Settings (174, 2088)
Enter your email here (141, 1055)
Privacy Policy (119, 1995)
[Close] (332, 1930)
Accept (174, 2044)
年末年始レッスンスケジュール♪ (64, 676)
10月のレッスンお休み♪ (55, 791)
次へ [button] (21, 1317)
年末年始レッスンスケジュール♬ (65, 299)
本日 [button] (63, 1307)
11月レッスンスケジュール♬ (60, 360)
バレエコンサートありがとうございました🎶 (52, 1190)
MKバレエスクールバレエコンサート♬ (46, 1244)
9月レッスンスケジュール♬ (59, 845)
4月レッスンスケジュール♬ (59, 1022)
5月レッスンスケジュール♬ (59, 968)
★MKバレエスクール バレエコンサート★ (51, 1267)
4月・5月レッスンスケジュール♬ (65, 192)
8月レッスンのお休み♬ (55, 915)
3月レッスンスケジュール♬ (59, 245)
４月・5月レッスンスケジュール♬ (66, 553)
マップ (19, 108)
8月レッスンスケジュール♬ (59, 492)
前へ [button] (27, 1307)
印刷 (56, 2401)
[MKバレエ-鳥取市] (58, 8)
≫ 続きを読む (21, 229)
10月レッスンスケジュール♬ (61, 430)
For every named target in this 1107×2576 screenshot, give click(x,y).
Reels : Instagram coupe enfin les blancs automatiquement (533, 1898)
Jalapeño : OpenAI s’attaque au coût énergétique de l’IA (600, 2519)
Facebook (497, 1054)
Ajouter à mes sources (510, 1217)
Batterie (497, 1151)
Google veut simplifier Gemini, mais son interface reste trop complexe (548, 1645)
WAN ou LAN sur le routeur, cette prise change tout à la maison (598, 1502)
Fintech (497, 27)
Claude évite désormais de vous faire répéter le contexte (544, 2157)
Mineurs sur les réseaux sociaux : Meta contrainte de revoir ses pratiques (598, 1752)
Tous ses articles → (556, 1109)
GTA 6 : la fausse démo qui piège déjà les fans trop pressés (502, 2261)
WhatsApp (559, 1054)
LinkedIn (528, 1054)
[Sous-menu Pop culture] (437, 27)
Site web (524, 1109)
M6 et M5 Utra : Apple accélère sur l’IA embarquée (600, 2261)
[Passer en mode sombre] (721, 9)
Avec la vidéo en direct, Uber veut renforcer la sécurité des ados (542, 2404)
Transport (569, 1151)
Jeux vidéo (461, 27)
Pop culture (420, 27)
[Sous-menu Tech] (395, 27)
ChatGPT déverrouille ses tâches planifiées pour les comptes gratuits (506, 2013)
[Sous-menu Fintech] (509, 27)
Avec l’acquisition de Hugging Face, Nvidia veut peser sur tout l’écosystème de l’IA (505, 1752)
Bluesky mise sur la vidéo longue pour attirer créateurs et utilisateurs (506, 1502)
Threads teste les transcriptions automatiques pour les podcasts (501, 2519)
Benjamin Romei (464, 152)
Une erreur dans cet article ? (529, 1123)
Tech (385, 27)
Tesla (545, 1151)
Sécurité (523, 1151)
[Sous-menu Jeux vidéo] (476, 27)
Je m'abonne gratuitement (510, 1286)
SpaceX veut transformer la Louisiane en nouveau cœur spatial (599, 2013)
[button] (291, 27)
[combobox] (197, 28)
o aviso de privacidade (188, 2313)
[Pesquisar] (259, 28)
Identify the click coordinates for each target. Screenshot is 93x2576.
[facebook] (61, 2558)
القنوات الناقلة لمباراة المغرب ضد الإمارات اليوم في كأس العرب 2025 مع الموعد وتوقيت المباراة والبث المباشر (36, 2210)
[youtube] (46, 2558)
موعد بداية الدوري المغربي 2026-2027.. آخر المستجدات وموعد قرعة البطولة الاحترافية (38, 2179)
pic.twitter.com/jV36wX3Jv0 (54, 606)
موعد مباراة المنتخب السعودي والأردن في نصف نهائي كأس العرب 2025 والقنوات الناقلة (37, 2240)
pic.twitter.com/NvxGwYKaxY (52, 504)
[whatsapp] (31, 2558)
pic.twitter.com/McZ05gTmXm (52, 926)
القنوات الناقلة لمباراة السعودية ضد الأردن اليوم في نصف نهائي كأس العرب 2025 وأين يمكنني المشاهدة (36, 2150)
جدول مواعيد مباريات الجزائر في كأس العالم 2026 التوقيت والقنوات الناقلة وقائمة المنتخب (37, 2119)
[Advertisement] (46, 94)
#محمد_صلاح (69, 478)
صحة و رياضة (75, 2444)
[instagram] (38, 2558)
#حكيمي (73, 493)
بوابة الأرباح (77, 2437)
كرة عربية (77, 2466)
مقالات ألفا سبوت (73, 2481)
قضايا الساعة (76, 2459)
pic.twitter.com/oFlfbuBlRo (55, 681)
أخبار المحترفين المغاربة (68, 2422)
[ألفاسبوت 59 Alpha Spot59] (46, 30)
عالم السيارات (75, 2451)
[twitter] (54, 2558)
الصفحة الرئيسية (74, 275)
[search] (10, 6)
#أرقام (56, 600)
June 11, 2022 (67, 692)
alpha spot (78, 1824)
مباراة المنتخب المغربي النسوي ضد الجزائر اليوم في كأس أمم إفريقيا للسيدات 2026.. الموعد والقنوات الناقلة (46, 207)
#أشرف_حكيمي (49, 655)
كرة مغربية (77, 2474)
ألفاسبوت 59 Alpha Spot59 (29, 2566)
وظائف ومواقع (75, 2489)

- _YOUR GOAL_
Restate the full listing word for word, leaving out nothing.

- _PROBLEM SOLUTION_
Settings (174, 2088)
Enter your email here (141, 1055)
Privacy Policy (119, 1995)
[Close] (332, 1930)
Accept (174, 2044)
年末年始レッスンスケジュール♪ (64, 676)
10月のレッスンお休み♪ (55, 791)
次へ [button] (21, 1317)
年末年始レッスンスケジュール♬ (65, 299)
本日 [button] (63, 1307)
11月レッスンスケジュール♬ (60, 360)
バレエコンサートありがとうございました🎶 (52, 1190)
MKバレエスクールバレエコンサート♬ (46, 1244)
9月レッスンスケジュール♬ (59, 845)
4月レッスンスケジュール♬ (59, 1022)
5月レッスンスケジュール♬ (59, 968)
★MKバレエスクール バレエコンサート★ (51, 1267)
4月・5月レッスンスケジュール♬ (65, 192)
8月レッスンのお休み♬ (55, 915)
3月レッスンスケジュール♬ (59, 245)
４月・5月レッスンスケジュール♬ (66, 553)
マップ (19, 108)
8月レッスンスケジュール♬ (59, 492)
前へ [button] (27, 1307)
印刷 (56, 2401)
[MKバレエ-鳥取市] (58, 8)
≫ 続きを読む (21, 229)
10月レッスンスケジュール♬ (61, 430)
For every named target in this 1107×2576 screenshot, give click(x,y).
Reels : Instagram coupe enfin les blancs automatiquement (533, 1898)
Jalapeño : OpenAI s’attaque au coût énergétique de l’IA (600, 2519)
Facebook (497, 1054)
Ajouter à mes sources (510, 1217)
Batterie (497, 1151)
Google veut simplifier Gemini, mais son interface reste trop complexe (548, 1645)
WAN ou LAN sur le routeur, cette prise change tout à la maison (598, 1502)
Fintech (497, 27)
Claude évite désormais de vous faire répéter le contexte (544, 2157)
Mineurs sur les réseaux sociaux : Meta contrainte de revoir ses pratiques (598, 1752)
Tous ses articles → (556, 1109)
GTA 6 : la fausse démo qui piège déjà les fans trop pressés (502, 2261)
WhatsApp (559, 1054)
LinkedIn (528, 1054)
[Sous-menu Pop culture] (437, 27)
Site web (524, 1109)
M6 et M5 Utra : Apple accélère sur l’IA embarquée (600, 2261)
[Passer en mode sombre] (721, 9)
Avec la vidéo en direct, Uber veut renforcer la sécurité des ados (542, 2404)
Transport (569, 1151)
Jeux vidéo (461, 27)
Pop culture (420, 27)
[Sous-menu Tech] (395, 27)
ChatGPT déverrouille ses tâches planifiées pour les comptes gratuits (506, 2013)
[Sous-menu Fintech] (509, 27)
Avec l’acquisition de Hugging Face, Nvidia veut peser sur tout l’écosystème de l’IA (505, 1752)
Bluesky mise sur la vidéo longue pour attirer créateurs et utilisateurs (506, 1502)
Threads teste les transcriptions automatiques pour les podcasts (501, 2519)
Benjamin Romei (464, 152)
Une erreur dans cet article ? (529, 1123)
Tech (385, 27)
Tesla (545, 1151)
Sécurité (523, 1151)
[Sous-menu Jeux vidéo] (476, 27)
Je m'abonne gratuitement (510, 1286)
SpaceX veut transformer la Louisiane en nouveau cœur spatial (599, 2013)
[button] (291, 27)
[combobox] (197, 28)
o aviso de privacidade (188, 2313)
[Pesquisar] (259, 28)
Identify the click coordinates for each target. Screenshot is 93x2576.
[facebook] (61, 2558)
القنوات الناقلة لمباراة المغرب ضد الإمارات اليوم في كأس العرب 2025 مع الموعد وتوقيت المباراة والبث المباشر (36, 2210)
[youtube] (46, 2558)
موعد بداية الدوري المغربي 2026-2027.. آخر المستجدات وموعد قرعة البطولة الاحترافية (38, 2179)
pic.twitter.com/jV36wX3Jv0 (54, 606)
موعد مباراة المنتخب السعودي والأردن في نصف نهائي كأس العرب 2025 والقنوات الناقلة (37, 2240)
pic.twitter.com/NvxGwYKaxY (52, 504)
[whatsapp] (31, 2558)
pic.twitter.com/McZ05gTmXm (52, 926)
القنوات الناقلة لمباراة السعودية ضد الأردن اليوم في نصف نهائي كأس العرب 2025 وأين يمكنني المشاهدة (36, 2150)
جدول مواعيد مباريات الجزائر في كأس العالم 2026 التوقيت والقنوات الناقلة وقائمة المنتخب (37, 2119)
[Advertisement] (46, 94)
#محمد_صلاح (69, 478)
صحة و رياضة (75, 2444)
[instagram] (38, 2558)
#حكيمي (73, 493)
بوابة الأرباح (77, 2437)
كرة عربية (77, 2466)
مقالات ألفا سبوت (73, 2481)
قضايا الساعة (76, 2459)
pic.twitter.com/oFlfbuBlRo (55, 681)
أخبار المحترفين المغاربة (68, 2422)
[ألفاسبوت 59 Alpha Spot59] (46, 30)
عالم السيارات (75, 2451)
[twitter] (54, 2558)
الصفحة الرئيسية (74, 275)
[search] (10, 6)
#أرقام (56, 600)
June 11, 2022 (67, 692)
alpha spot (78, 1824)
مباراة المنتخب المغربي النسوي ضد الجزائر اليوم في كأس أمم إفريقيا للسيدات 2026.. الموعد والقنوات الناقلة (46, 207)
#أشرف_حكيمي (49, 655)
كرة مغربية (77, 2474)
ألفاسبوت 59 Alpha Spot59 (29, 2566)
وظائف ومواقع (75, 2489)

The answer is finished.